In 2020 and 2021, then Conservative finance critic Pierre Poilievre on multiple occasions alleged that Telford's husband Rob Silver engaged in unlawful unregistered lobbying activities on behalf of his new employer MCAP, a non bank-owned mortgage finance company. It was alleged that Silver participated in meetings and discussions with officials in the Prime Minister's Office, Department of Finance and federal crown agency CMHC that lead to CMHC's decision to outsource the administration of the federal government's COVID-19 emergency rent assistance for small businesses and awarding the contract, worth up to $84 million, to MCAP. In response the Prime Minister's Office noted that Telford proactively reached out to the Conflict of Interest and Ethics Commissioner and the Lobbying Commissioner for direction and set up a voluntary ethics screen before MCAP was awarded the contract.
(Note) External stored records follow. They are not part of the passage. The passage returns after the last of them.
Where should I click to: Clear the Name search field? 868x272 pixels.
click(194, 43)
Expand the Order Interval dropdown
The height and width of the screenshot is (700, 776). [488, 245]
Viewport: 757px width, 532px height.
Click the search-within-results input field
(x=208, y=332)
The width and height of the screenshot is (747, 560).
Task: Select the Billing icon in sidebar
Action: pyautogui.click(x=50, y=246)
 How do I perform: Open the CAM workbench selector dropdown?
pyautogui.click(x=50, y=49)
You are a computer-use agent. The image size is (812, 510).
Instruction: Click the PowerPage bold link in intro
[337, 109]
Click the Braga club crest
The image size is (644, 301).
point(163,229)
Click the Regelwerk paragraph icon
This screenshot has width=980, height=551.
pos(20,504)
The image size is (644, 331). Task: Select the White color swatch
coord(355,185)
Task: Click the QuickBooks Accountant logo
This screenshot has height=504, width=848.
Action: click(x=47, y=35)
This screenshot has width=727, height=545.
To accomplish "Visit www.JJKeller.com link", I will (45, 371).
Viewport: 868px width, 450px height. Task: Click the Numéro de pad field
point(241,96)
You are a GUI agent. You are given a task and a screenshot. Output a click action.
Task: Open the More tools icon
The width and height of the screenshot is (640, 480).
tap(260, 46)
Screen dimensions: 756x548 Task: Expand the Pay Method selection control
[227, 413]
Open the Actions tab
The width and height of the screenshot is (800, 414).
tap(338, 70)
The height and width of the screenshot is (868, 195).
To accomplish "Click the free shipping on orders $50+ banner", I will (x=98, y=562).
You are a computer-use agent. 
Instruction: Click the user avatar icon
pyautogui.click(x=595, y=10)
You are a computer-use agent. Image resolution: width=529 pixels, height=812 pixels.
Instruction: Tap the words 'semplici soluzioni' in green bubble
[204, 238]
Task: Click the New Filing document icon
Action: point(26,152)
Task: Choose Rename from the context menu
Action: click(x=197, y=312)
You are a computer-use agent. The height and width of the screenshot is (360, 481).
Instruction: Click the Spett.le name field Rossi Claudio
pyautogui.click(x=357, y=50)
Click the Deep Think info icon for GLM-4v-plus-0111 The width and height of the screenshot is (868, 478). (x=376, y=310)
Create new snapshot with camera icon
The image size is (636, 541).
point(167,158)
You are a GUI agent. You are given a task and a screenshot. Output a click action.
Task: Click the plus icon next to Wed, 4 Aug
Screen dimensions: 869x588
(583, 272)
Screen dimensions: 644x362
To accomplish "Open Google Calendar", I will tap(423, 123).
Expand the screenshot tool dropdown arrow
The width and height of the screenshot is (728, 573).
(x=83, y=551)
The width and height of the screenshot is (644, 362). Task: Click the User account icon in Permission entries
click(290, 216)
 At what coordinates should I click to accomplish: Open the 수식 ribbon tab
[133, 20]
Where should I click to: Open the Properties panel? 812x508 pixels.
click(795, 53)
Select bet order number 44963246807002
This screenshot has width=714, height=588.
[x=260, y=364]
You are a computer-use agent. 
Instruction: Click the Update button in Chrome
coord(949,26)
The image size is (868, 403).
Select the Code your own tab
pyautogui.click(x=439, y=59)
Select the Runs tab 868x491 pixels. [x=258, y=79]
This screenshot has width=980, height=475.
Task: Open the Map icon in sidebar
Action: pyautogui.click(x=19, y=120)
This allegations against Silver was investigated by the Lobbying Commissioner, who cleared him of any wrongdoing.

Telford testified to a House of Commons committee regarding sexual assault allegations in the Canadian Armed Forces and the WE Charity scandal.

Telford has also been called by members of the media and opposition parties to testify about alleged Chinese interference in the 2019 and 2021 federal elections, as of March 2023.

Telford was also influential in Canada's response to the COVID-19 pandemic, and the negotiations of the Liberal-NDP supply and confidence agreement.

===Post-political career===
At the 2026 Toronto International Film Festival, Telford and Trudeau announced the launch of Hope & Hard Work, a film and television production company whose initial projects include adaptations of novels by Perry Chafe and Uzma Jalaluddin.

==Personal life==
Telford is married to Rob Silver, a consultant for a public affairs agency. They have one son.